Players answering survival call to arms
Pompey's players aren't willing to sit around and let the club die.
The Great Escape didn’t come off in the Championship as the Blues’ survival fight eventually saw them condemned to League One last month.
But the real fight for survival is now well and truly under way off the pitch, with the club in a critical period in its effort to stay alive.
And the players are answering that call to arms in emphatic fashion.
Last week saw Pompey’s high-earners forced to take another deferral in wages to ensure the club can continue to operate.
And now Michael Appleton’s squad are coming out in support of the Pompey Supporters’ Trust en masse.
The Trust have made it clear it’s now or never as they need another 1,000 people to back its community share scheme – and make their effort to mount a takeover of the Blues a reality.
They are asking for people with Pompey in their heart to pledge £100 towards an eventual £1,000 stake.
And the players are putting their money where their mouth is on that front.
So far, 11 players – Jamie Ashdown, David Norris, Joel Ward, Liam Lawrence, Jason Pearce, Ricardo Rocha, Luke Varney, Stephen Henderson, Kanu, Aaron Mokoena and Benjani – have committed themselves to the cause.
The reality is, few if any of those men will be around next season given the club’s perilous financial position.
But that hasn’t halted their backing of the scheme.
Appleton revealed it has been the club’s longest serving player – Ashdown – who has been the catalyst behind the move.
Ashdown and his wife Zoe have been key players in getting the squad on board.
The Pompey boss knows it will come down to cold, hard cash whether the bid works.
And that is why the Trust are now in a defining period in their efforts to offer a viable route forward for their club.
Appleton said: ‘The scheme is a positive thing from the players’ point of view.
‘It was Jamie who mentioned the idea and the players want to give their support to the trust.
‘If it leads to going anywhere – whether that is part ownership of the club or full ownership – some of the players want to be seen to be doing something to help.
‘It has had its success at other clubs. But it all comes down to finance.
‘You can give something as much support as you could possibly want, but, at the end of the day, it’s the actual money that talks.

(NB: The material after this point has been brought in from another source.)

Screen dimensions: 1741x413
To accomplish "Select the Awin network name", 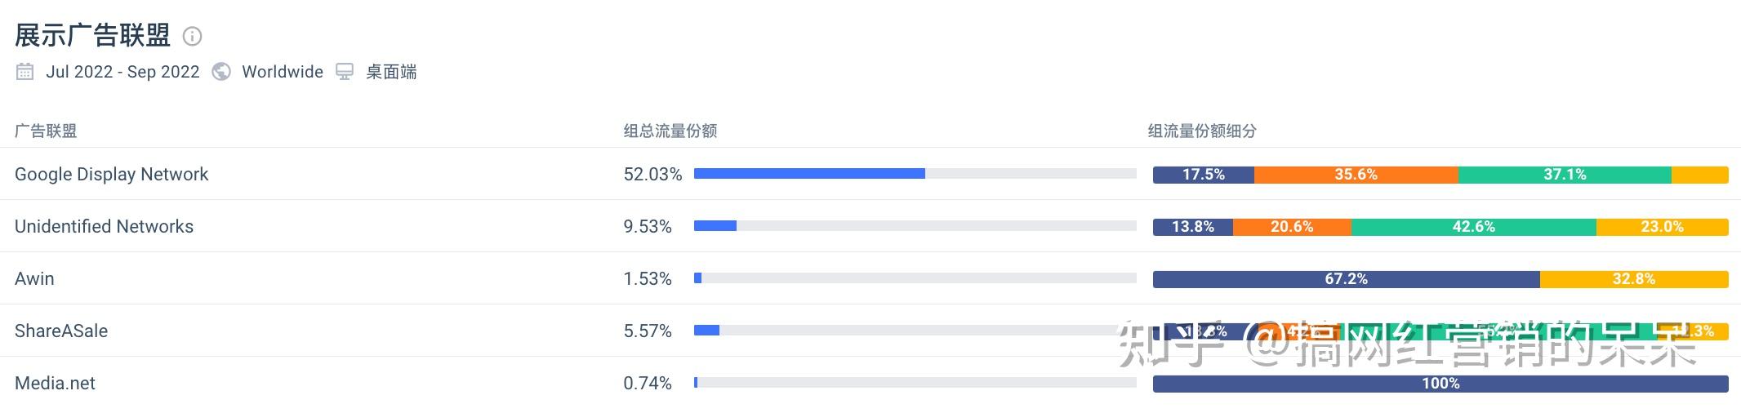I will click(34, 278).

‘If the trust gets enough backing financially and the volume of people that do support the idea, then obviously it’s been proven in the past that it could work.
‘But there needs to be financial backing – and a severe amount of it.’

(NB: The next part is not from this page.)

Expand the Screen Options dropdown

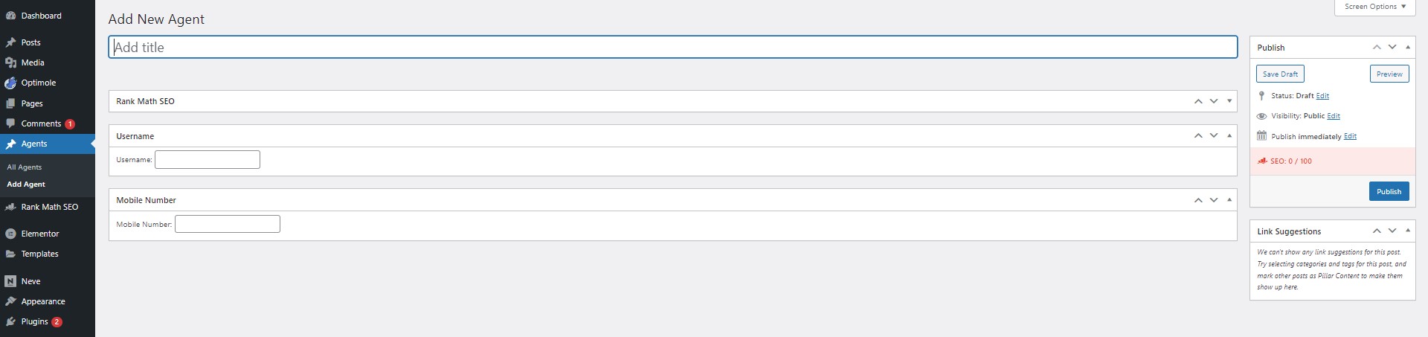coord(1375,7)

The Football League meeting on June 2 has been labelled as the defining day on Pompey’s horizon.
That is when it will be decided whether the Blues are capable of fulfilling their obligations in League One next season.
The ensuing weeks between now and then are going to be critical in deciding where the club is headed.

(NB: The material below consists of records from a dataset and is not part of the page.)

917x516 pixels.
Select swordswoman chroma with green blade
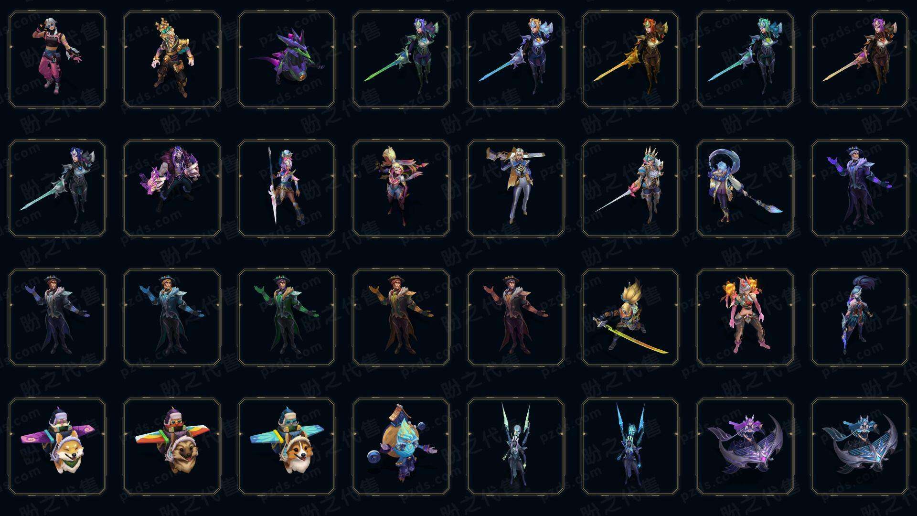coord(401,60)
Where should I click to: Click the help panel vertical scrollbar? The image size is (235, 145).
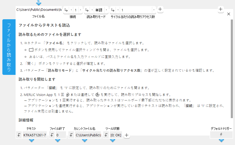232,69
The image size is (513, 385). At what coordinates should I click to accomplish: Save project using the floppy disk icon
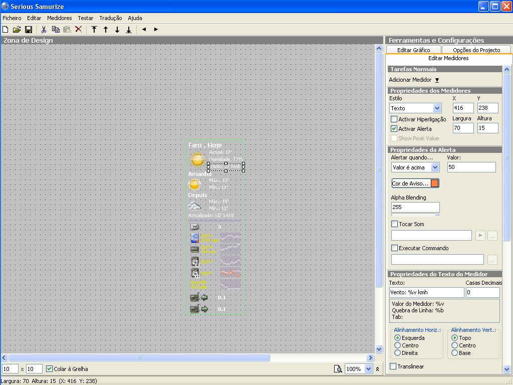[29, 30]
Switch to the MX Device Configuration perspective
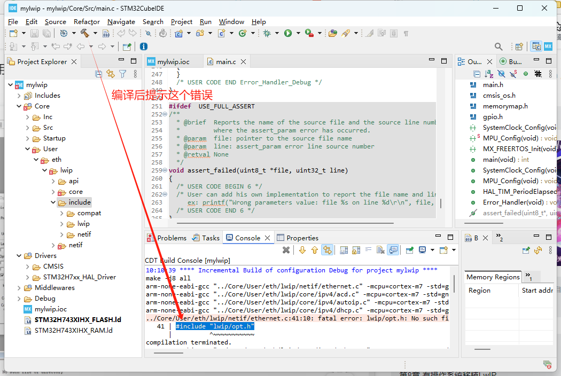561x376 pixels. pos(548,46)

Appleton explained the wage deferral was a development which had to take place to ensure the club made it through May.
He said: ‘I’ve had conversations with the players and there has to be further reductions in salaries.
‘There has to be a cap on the amount that can be paid from now and in the foreseeable future.
‘This is where we are, this is all we can afford until we get some positive news in terms of ownership, which is not helpful.
‘It’s real, it’s what it is and where we are.’
With Pompey’s wage bill currently around the £12m mark, the reality is it will have to be hacked in half at least for the new campaign – if the Blues are to make it to League One.
Appleton has made it clear to the existing staff that will be the case, for whoever is still around once the summer overhaul has taken place.
He said: ‘There has to be changes and we’re all aware of that.
‘We can’t maintain the wages that we are paying at the moment.
‘We would have struggled to maintain the level of wages we were paying in the Championship, never mind in League One.
‘The players are aware of that and they understand that now. They have got to grips with that.’